Who is affected by the deadline?
The matter was discussed at length at a recent joint Revenue/Irish Tax Institute conference. The effect of not complying with the deadline on “onshore” liabilities was in particular discussed. Non-compliance with the 30 April 2017 deadline not only affects “offshore” income and gains but also adversely affects domestic, i.e. onshore matters. For this reason, it is important that all taxpayers carry out a review of their tax position to determine whether the 30 April 2017 deadline is relevant.
An example will best illustrate the wide application of the new provisions.
An individual makes an error in the calculation of their Irish trading income which results in additional assessable income of €25,000. The same individual was also in receipt of US pension income in the sum of €20,000 which has not been declared in their tax returns. The foreign pension income increases the individual’s tax liability in the year by greater than 15%. The individual makes a disclosure to Revenue in relation to both the Irish and offshore liabilities on, say, 1 June 2017.
As a result of the new legislative changes, both the Irish and offshore liabilities will be subject to a 75% penalty (assuming full co-operation by the taxpayer) and statutory interest rates. The settlement will also be published in the quarterly Tax Defaulters’ List if the liabilities are in excess of €35,000.
If the disclosure was made on or before 30 April 2017, the penalties would be capped at 10%, statutory interest would be capped (currently at circa 88%) and there would be no publication in the quarterly Tax Defaulters’ List.

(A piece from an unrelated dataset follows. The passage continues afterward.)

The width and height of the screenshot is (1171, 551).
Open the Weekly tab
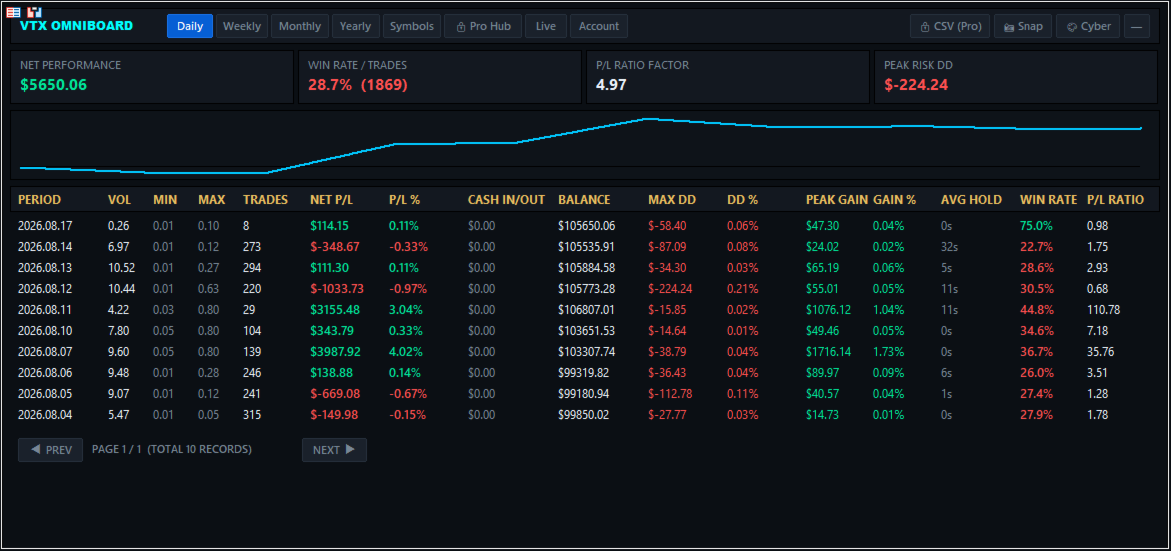click(242, 26)
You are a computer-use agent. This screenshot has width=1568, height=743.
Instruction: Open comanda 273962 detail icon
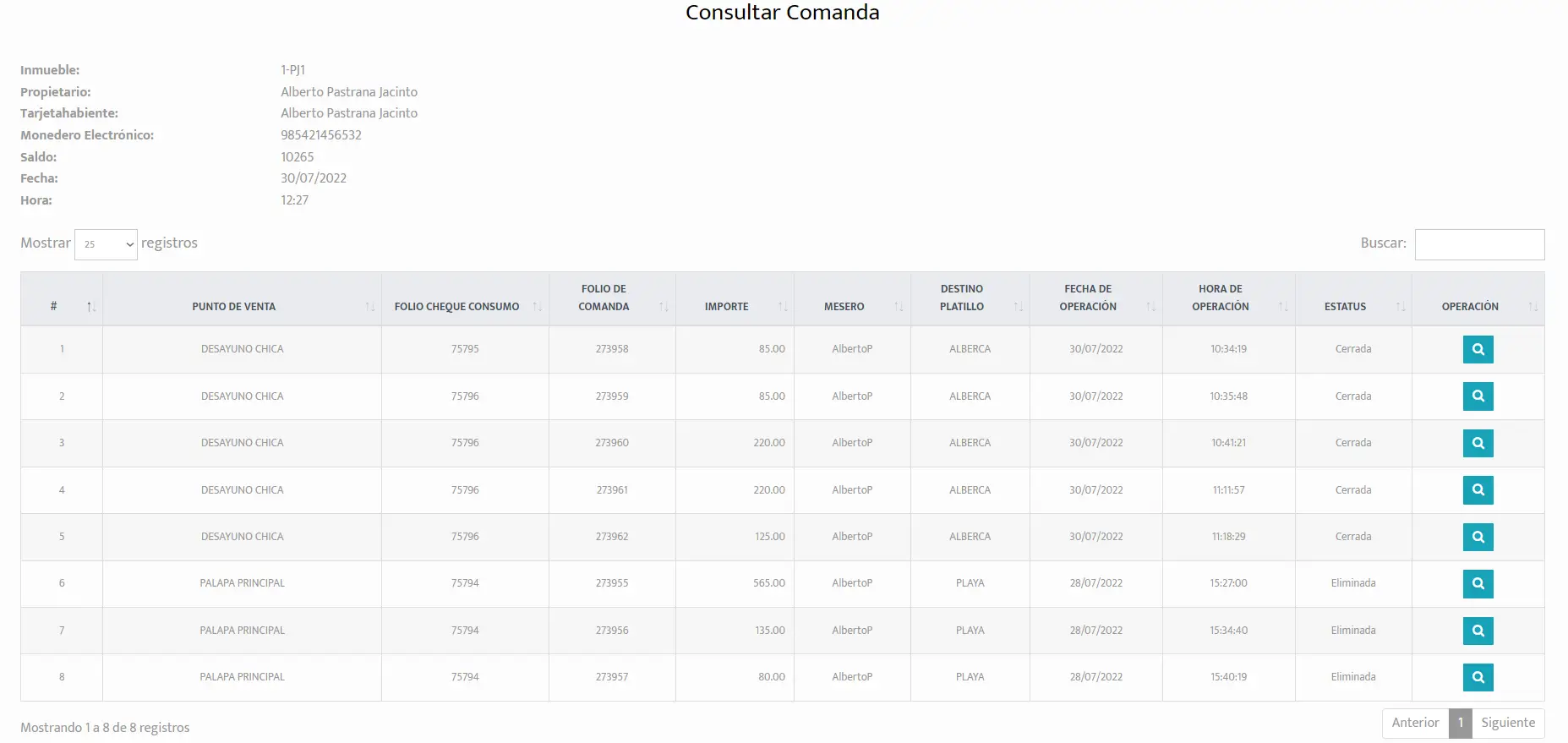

To assist individuals, Revenue have sent letters (see sample letter here) to all self-assessed taxpayers as a reminder to undertake a review of their tax returns and consider whether they need to make a disclosure in advance of the deadline. Revenue also issued a press release in relation to the offshore deadline in the past days which is available here.
We at CTS previously discussed the changes to offshore disclosures in great detail in our December Newsletter which is available here.
Definition of “Offshore”
It is important to note that the definition of “offshore” applies to all countries except the Republic of Ireland (Northern Ireland is regarded as “offshore”). Offshore assets and income will therefore not be limited to tax havens traditionally associated with the word “offshore”, such as the Isle of Man or the Cayman Islands.
We attach at Appendix 1 a sample list of items which will be regarded as “offshore matters” for the purposes of the new offshore regime.
The wide-reaching application of the new provisions (perhaps unintentional?) needs to be considered urgently by all taxpayers with offshore assets and income.
Owing to the potential adverse consequences arising in relation to offshore matters post 30 April 2017 and the impact of non-disclosure in relation to “onshore” matters, it is important that all taxpayers review their affairs thoroughly to determine whether the changes affect them and to take immediate action if required.